In a related story, I am announcing my plans to build the world’s largest algal biodiesel plant in Texas. But I will need someone to loan me $800 million so I can build the 20 barrel per day facility.
Funny!
Hey Dave,
Saw your story over at ASPO. 4th generation fuels? What will they think of next? I can remember a time when a generation would equate to something that had actually been commercialized and improved upon before moving to a new generation.
It reminds me of a situation in my current job. We have something that looks like Technology 2.0. But we have people trying to design Technology 4.0 when we don’t yet have a working model of Technology 3.0. I recently said “You guys show some vision. Let’s invent Technology 10.0 and just skip the rest.”
Cheers, Robert
I could make biodiesel as well, if I only had a few hundred million dollars…and several million years.
Those proposing algae to oil schemes keep forgetting that it will take a lot of money and energy to substitute for what Mother Nature provided free over millions of years.
Those proposing algae to oil schemes keep forgetting that it will take a lot of money and energy to substitute for what Mother Nature provided free over millions of years.
That’s part of it.
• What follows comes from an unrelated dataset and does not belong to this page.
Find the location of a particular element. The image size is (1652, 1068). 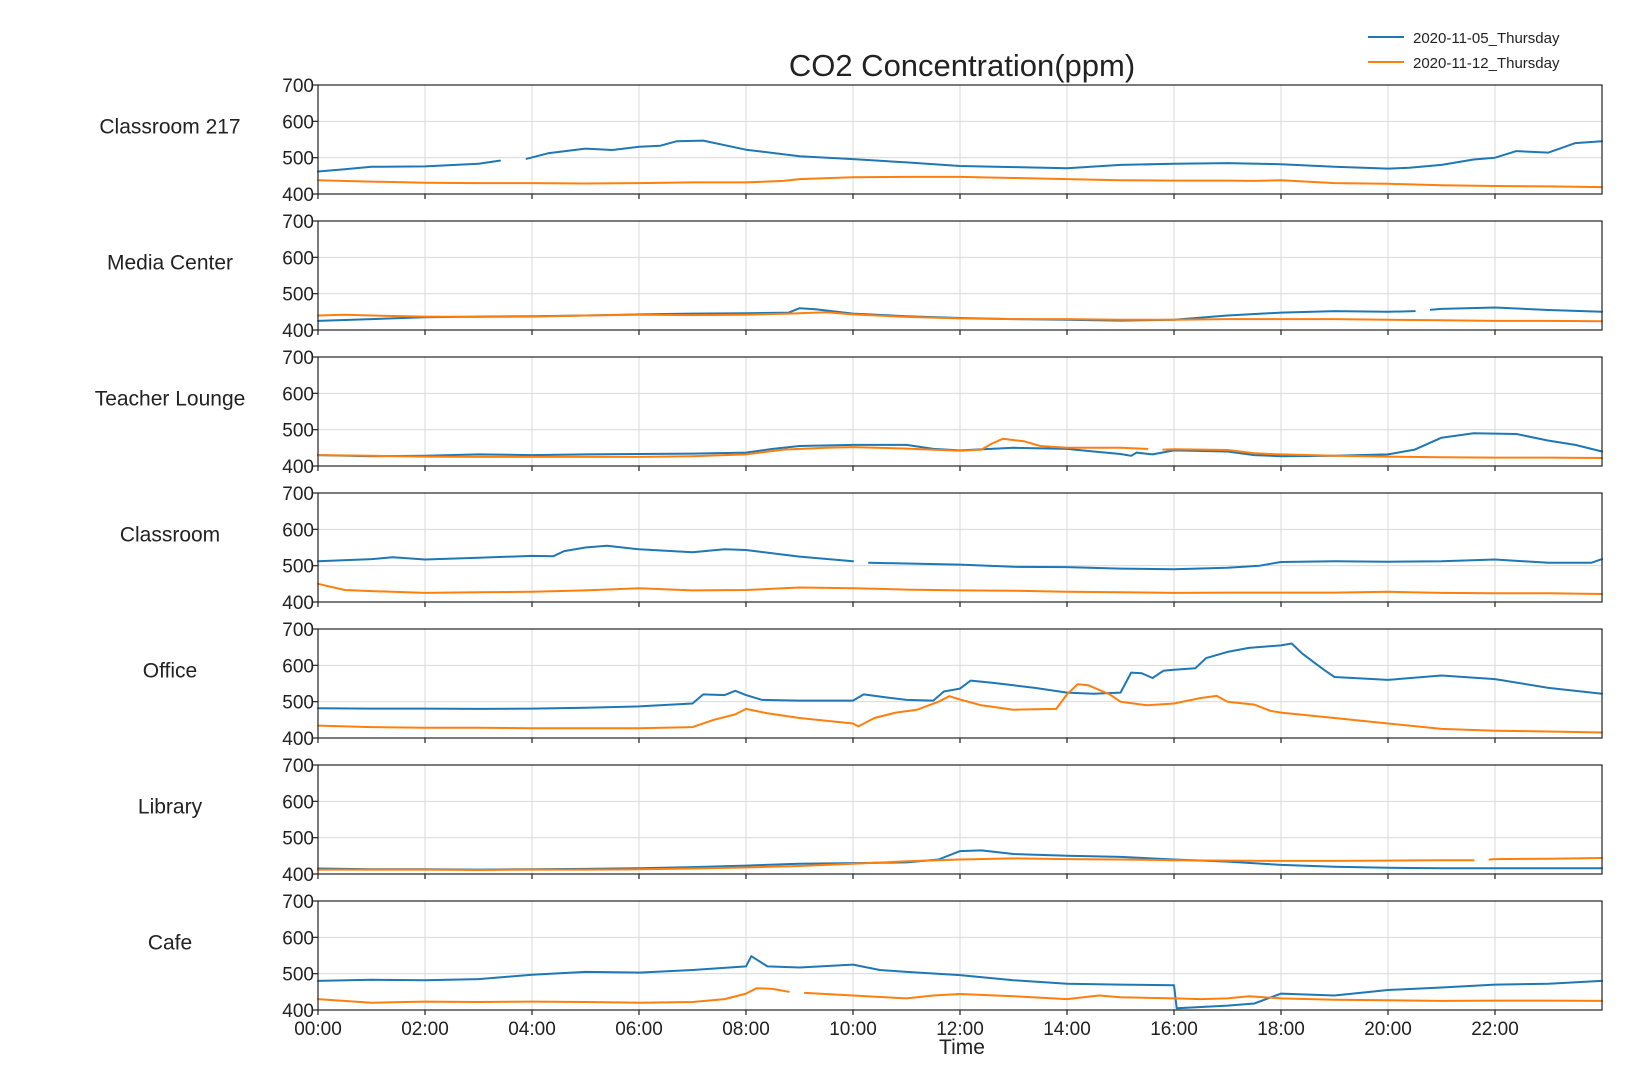

room-label: Library is located at coordinates (170, 808).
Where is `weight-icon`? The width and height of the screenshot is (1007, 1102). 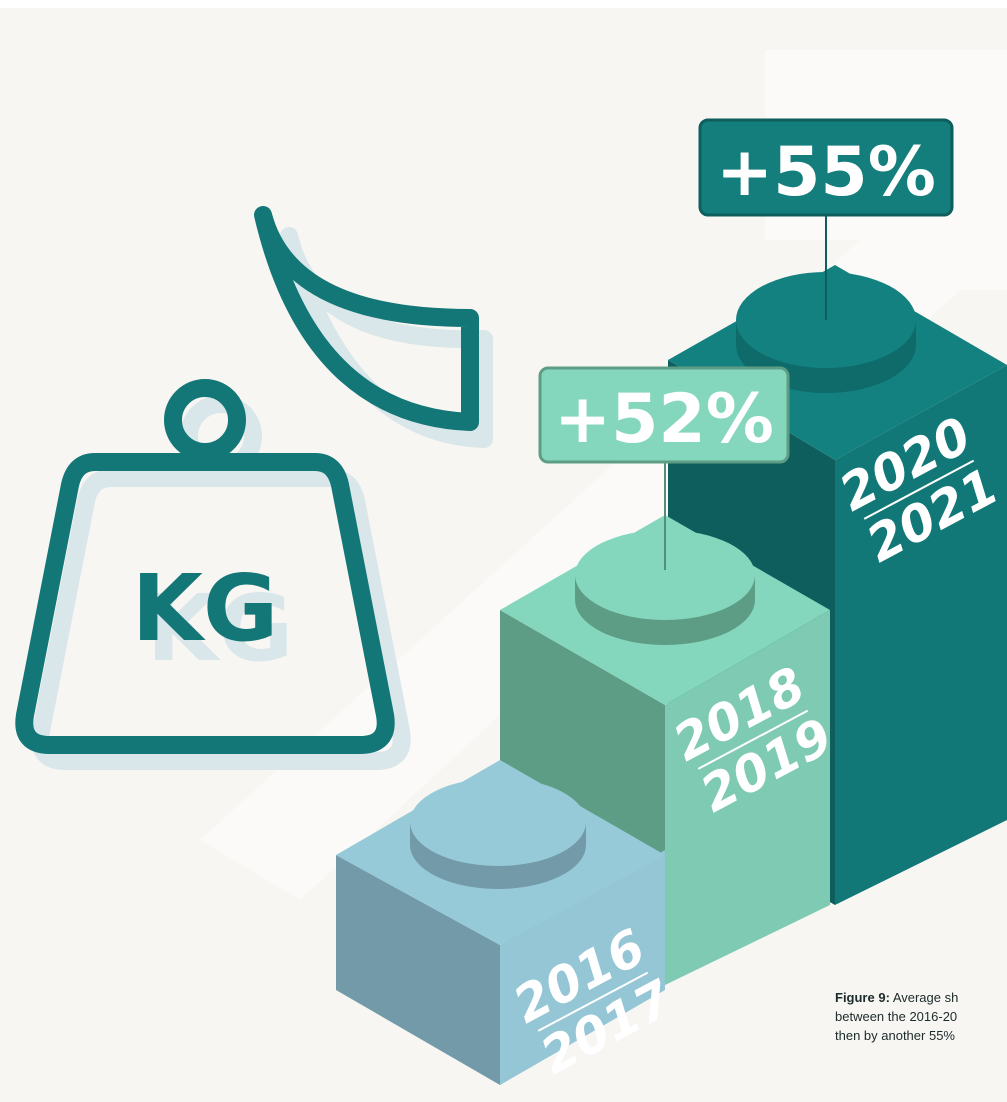 weight-icon is located at coordinates (205, 566).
With geothermal we have access to Mother Nature’s treasure chest, don’t we?
More significantly: sunshine is pretty diffuse @~1 kW/m^2. To get a significant amount of energy in a reasonable amount of time requires a large area, no matter how you slice it. Unless it’s open ocean, large area = lots of $$$.
open ocean= high cost
I just saw this interesting story today.
http://www.forbes.com/forbes/2009/0413/096-sachs-semgroup-goldman-goose-oil.html
Any thoughts on whether it’s possible for an investment bank to artificially manipulate the price of oil to such an extent?
Hmm, a very large pipeline company went broke shorting commodities (like Verasun.)
I guess the pipeline biz is a bad biz, eh?
“That’s part of it. With geothermal we have access to Mother Nature’s treasure chest, don’t we?”
Yes, we do. You could say the energy Mother Nature used to reform algae to oil was geothermal.
open ocean= high cost
Nope. A ship. A pump. A separator.
Feasibility dependent on getting the third item right. Not saying it is a foregone conclusion, but it has potential.
All other algal biomass schemes are doomed. Algal biodiesel is dead.